* Begin Reading passage *

France

US firm's legal action threatens French ban on shale gas

In 2011 the possibility of exploiting France's underground shale gas reserves seemed to be over with the passing of a new law banning the so-called hydraulic fracturing method of extracting it. Yet just two years later that ban is under challenge from an American energy company which claims it is unconstitutional. Jade Lindgaard reports on a legal counter attack by one small association to protect a law it believes is saving the environment from grave potential harm.

Jade Lindgaard

This article is freely available.

In 2011 the French government passed a law banning the technique of hydraulic fracturing or 'fracking' to extract shale gas from underground rock layers. The move was hailed as a victory for environmentalists and local action groups around the country who had lobbied against the use of a technique they say could potentially cause great harm to the environment.

But could the legality of that ban now be called into question by the country's highest constitutional authority, the Conseil constitutionnel? That is a real possibility after an American energy company Schuepbach used a fast-track procedure to challenge the constitutionality of the 2011 legislation, known as the loi Jacob or Jacob law. The American firm claims that the 2011 law does not abide by the country’s 2004 Environment Charter nor conform to the 1789 Declaration of the Rights of Man and of the Citizen. Schuepbach held two licences to explore for what are known as 'non-conventional hydrocarbons' in the south of France, at Villeneuve-de-Berg in the Rhône-Alpes region and Nant in the Midi-Pyrénées region. Both were cancelled in October 2011 following the passing of the Jacob law.

The legal challenge was started at the administrative court at Cergy-Pontoise, north-west of Paris, which judged the issue sufficiently “serious” to be referred to the Conseil d’État, the court of appeal for administrative courts. That court has until 19th June to issue a ruling. If it does not, the case will automatically be referred to the Conseil constitutionnel.

Fearing that the law may be overturned, an environmental association is planning to take its own legal action to stop the challenge from reaching the Conseil constitutionnel. “Even if the current law is imperfect, it has the virtue of banning hydraulic fracturing,” says Jean-François Dirringer, vice president of the Association de défense de l’environnement et du patrimoine à Doue (Adepad plus) based in the Seine-et-Marne département – broadly similar to a county – east of Paris. “If the [challenge to the Conseil constitutionnel] demolishes it then oil companies will be free to carry out hydraulic fracturing under the licences.” The ground beneath the Seine-et-Marne is itself being eyed up by oil companies who think it contains reserves of shale gas and oil.

Illustration 1
Carte des demandes de permis d'exploration d'hydrocarbures en Ile-de-France.

* End Reading passage *
* Begin Extracted records *

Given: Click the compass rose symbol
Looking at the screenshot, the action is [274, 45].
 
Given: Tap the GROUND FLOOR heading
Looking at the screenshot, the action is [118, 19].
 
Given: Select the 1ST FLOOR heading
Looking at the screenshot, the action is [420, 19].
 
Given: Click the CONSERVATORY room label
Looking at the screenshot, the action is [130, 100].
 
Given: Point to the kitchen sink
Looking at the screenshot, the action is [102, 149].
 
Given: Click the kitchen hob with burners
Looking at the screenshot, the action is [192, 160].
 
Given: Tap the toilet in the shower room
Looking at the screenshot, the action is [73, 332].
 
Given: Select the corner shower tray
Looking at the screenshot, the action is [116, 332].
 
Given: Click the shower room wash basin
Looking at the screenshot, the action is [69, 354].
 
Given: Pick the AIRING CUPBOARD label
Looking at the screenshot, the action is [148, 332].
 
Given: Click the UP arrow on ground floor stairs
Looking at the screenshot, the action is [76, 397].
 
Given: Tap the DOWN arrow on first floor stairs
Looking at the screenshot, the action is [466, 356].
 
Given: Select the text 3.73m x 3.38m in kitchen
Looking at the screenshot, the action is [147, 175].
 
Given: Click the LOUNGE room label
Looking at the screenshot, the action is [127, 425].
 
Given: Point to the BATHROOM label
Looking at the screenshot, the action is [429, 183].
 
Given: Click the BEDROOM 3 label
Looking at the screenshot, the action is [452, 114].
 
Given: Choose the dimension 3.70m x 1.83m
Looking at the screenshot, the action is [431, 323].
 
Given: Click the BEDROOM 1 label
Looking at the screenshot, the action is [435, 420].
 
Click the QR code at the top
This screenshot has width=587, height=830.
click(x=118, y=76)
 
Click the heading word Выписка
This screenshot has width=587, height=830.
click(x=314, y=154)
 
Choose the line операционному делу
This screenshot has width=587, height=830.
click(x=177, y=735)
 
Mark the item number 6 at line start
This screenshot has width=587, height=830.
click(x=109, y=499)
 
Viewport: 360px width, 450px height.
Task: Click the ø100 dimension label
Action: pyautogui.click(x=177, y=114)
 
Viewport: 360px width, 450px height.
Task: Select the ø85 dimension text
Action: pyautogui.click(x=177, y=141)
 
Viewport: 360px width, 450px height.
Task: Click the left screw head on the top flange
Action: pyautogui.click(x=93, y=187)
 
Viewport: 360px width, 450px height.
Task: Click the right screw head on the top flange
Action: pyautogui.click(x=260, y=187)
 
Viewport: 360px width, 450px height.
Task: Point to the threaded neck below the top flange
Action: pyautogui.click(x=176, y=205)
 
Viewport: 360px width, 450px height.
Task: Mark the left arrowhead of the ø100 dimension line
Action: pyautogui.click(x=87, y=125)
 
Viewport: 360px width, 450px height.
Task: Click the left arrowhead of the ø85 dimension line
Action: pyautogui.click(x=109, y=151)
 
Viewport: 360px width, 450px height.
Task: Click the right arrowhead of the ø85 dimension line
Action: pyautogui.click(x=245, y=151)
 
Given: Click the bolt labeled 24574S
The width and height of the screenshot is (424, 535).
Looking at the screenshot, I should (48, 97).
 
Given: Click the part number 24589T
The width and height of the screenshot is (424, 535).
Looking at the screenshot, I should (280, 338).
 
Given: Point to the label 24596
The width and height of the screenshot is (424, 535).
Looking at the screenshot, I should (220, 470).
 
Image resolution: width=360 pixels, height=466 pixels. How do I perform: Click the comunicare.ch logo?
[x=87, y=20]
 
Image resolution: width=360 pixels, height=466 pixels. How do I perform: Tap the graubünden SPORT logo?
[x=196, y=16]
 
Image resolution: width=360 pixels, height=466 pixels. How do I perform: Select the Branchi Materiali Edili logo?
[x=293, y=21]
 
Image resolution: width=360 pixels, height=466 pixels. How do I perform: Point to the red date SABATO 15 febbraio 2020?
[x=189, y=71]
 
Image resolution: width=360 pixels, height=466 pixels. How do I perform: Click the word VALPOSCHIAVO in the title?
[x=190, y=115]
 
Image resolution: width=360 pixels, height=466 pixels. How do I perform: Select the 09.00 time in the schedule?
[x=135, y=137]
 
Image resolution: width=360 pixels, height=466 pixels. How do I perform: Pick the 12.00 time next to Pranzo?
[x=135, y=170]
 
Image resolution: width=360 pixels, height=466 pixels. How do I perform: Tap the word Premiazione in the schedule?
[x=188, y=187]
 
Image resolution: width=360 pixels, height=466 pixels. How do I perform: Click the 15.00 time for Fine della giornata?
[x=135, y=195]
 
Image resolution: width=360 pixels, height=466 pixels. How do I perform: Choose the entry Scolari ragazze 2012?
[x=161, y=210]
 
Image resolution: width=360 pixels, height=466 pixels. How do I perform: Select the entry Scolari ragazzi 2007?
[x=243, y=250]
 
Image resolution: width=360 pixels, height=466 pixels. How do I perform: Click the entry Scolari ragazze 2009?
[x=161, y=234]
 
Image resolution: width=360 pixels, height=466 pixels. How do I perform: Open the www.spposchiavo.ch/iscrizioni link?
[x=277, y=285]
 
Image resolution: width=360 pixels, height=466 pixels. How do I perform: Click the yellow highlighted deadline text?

* End Extracted records *

* **Request A**
Answer these questions from the shale gas article:
(i) In what year did the French government pass the law banning hydraulic fracturing?
(ii) Where were the two exploration licences that Schuepbach held?
(iii) By what date does the Conseil d'État have to issue a ruling?
* **Request B**
Could you repeat the part of the shale gas article that begins at the words "In 2011 the possibility" and stops after "grave potential harm."?
The rows have no connection to the shale gas article.

* **Task output A**
(i) 2011
(ii) Villeneuve-de-Berg in the Rhône-Alpes region and Nant in the Midi-Pyrénées region
(iii) 19th June

* **Task output B**
In 2011 the possibility of exploiting France's underground shale gas reserves seemed to be over with the passing of a new law banning the so-called hydraulic fracturing method of extracting it. Yet just two years later that ban is under challenge from an American energy company which claims it is unconstitutional. Jade Lindgaard reports on a legal counter attack by one small association to protect a law it believes is saving the environment from grave potential harm.